Hamilton también se hospedaba en el Zlata Husa -El Ganso Dorado-, mientras que Simard estaba en el Ambassador. Una vez más, al cruzar un puente sobre el Moldava, los detuvo otro control del ejército alemán y pasaron gracias a sus carnets de prensa. En los barrios del centro, al sur del río, apenas se veía un alma: si tu país está siendo invadido, mejor quédate en casa. Cuando el taxi entró en la parte antigua y empezó a abrirse camino por las viejas y sinuosas calles, Simard dijo a voz en grito:

– Acabamos de pasar Bilkova, ya casi hemos llegado.

Tenía en las rodillas una Guide Bleu abierta por un mapa.

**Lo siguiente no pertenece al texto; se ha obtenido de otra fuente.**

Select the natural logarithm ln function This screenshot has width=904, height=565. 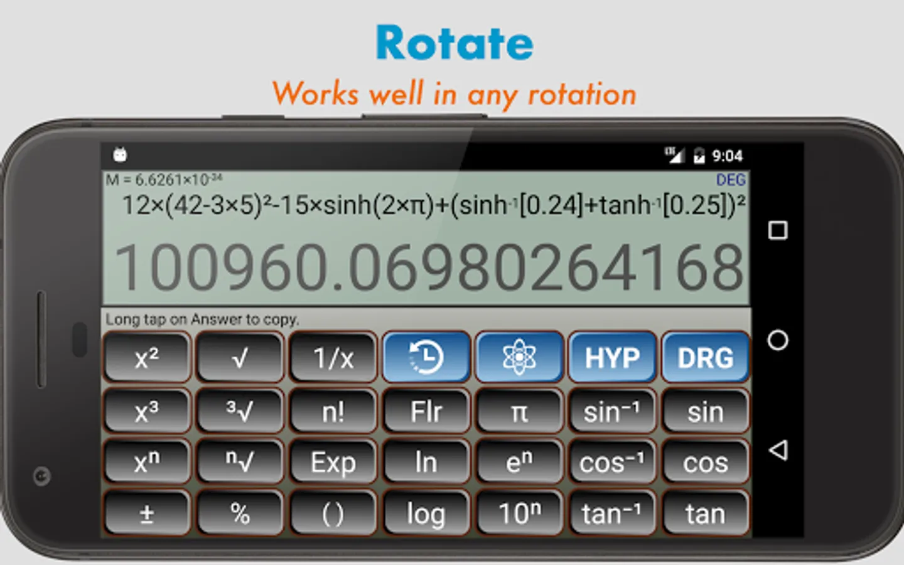point(426,462)
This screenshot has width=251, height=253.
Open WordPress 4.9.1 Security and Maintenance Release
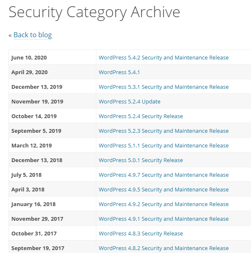click(x=164, y=219)
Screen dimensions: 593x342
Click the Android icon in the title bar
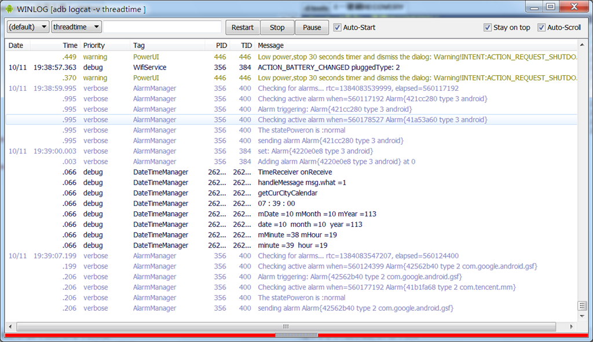click(9, 9)
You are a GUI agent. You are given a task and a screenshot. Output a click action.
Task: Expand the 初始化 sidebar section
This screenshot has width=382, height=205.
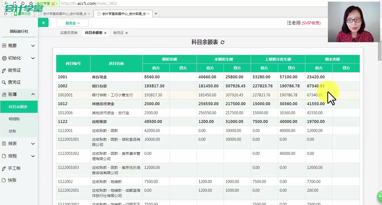pyautogui.click(x=19, y=58)
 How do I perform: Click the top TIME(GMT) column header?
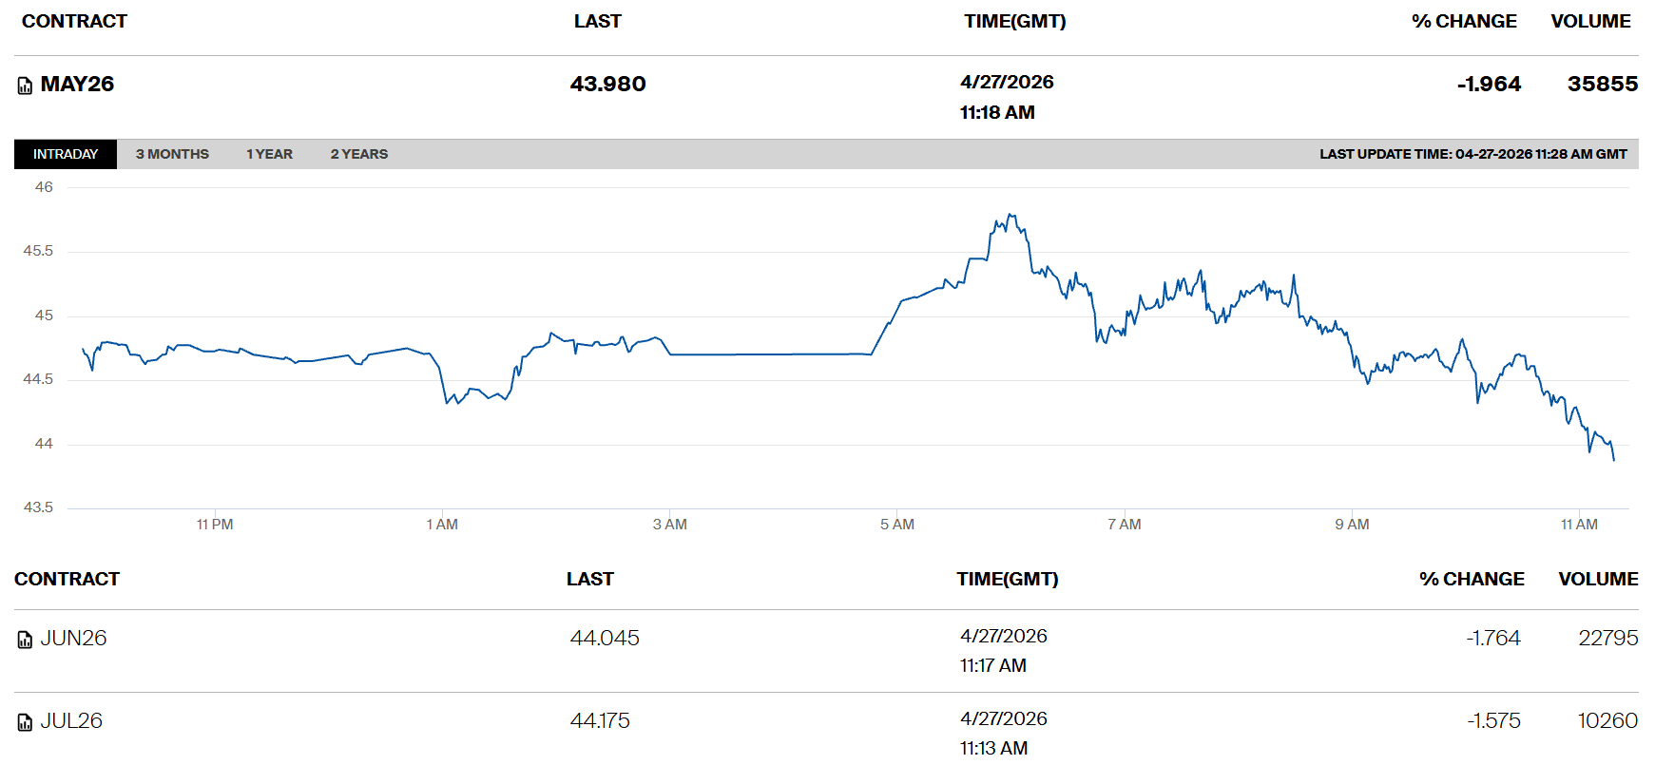pos(1014,21)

Cuando el taxista redujo a primera, al tratar de doblar una esquina que no estaba hecha para los automóviles, un muchacho se plantó delante del coche moviendo los brazos. A Weisz le dio la impresión de que era estudiante : unos dieciocho años, con el rubio cabello alborotado y una ajada chaqueta de lana. El conductor soltó un juramento, y el coche se caló al pisar a fondo el freno. Luego la puerta de atrás se abrió de golpe y otro chico, parecido al primero, se tiró de cabeza a los pies de Weisz. Respiraba con dificultad y reía, en la mano una bandera con la esvástica.

El muchacho que estaba ante el coche se metió con su amigo dentro y se tiraron al suelo, con el rostro encendido.

¡Vamos! ¡Arranca, deprisa! -gritó el primer muchacho.

El conductor, renegando, arrancó el taxi, pero cuando empezaron a moverse les golpearon por detrás. Weisz, al que casi sacan del asiento, se volvió y vio, por la luneta moteada de nieve, un Opel negro que no había podido parar en los resbaladizos adoquines y los había embestido. La parrilla de su radiador despedía una nube de vapor.

El conductor fue a darle a la llave de contacto, pero Weisz chilló:

– ¡No se detenga!

No lo hizo. Las ruedas se ladearon, y el coche recuperó tracción y se alejó. Tras ellos dos hombres con abrigo salieron del Opel y echaron a correr gritando en alemán:

– ¡Alto! ¡Policía!

– ¿Qué policía? -preguntó Hamilton, que observaba desde el asiento de delante-. ¿La Gestapo?

De pronto un hombre con un abrigo de cuero negro salió a la carrera de un callejón, en la mano una pistola Luger. Todos se agacharon, en el parabrisas se abrió un agujero y una segunda bala se incrustó en el panel de la puerta trasera. El chaval de la chaqueta de lana chilló: «¡Sal de aquí a toda leche!», y el conductor hundió el pie en el acelerador. El de la pistola, que se había situado delante del taxi, trató de hacerse a un lado, resbaló y se cayó. Se oyó un crujido bajo las ruedas, acompañado de un rabioso chillido. El taxi rozó una pared y, con el conductor pegando volantazos como un loco, doblaron una esquina, viraron bruscamente y enfilaron una calle.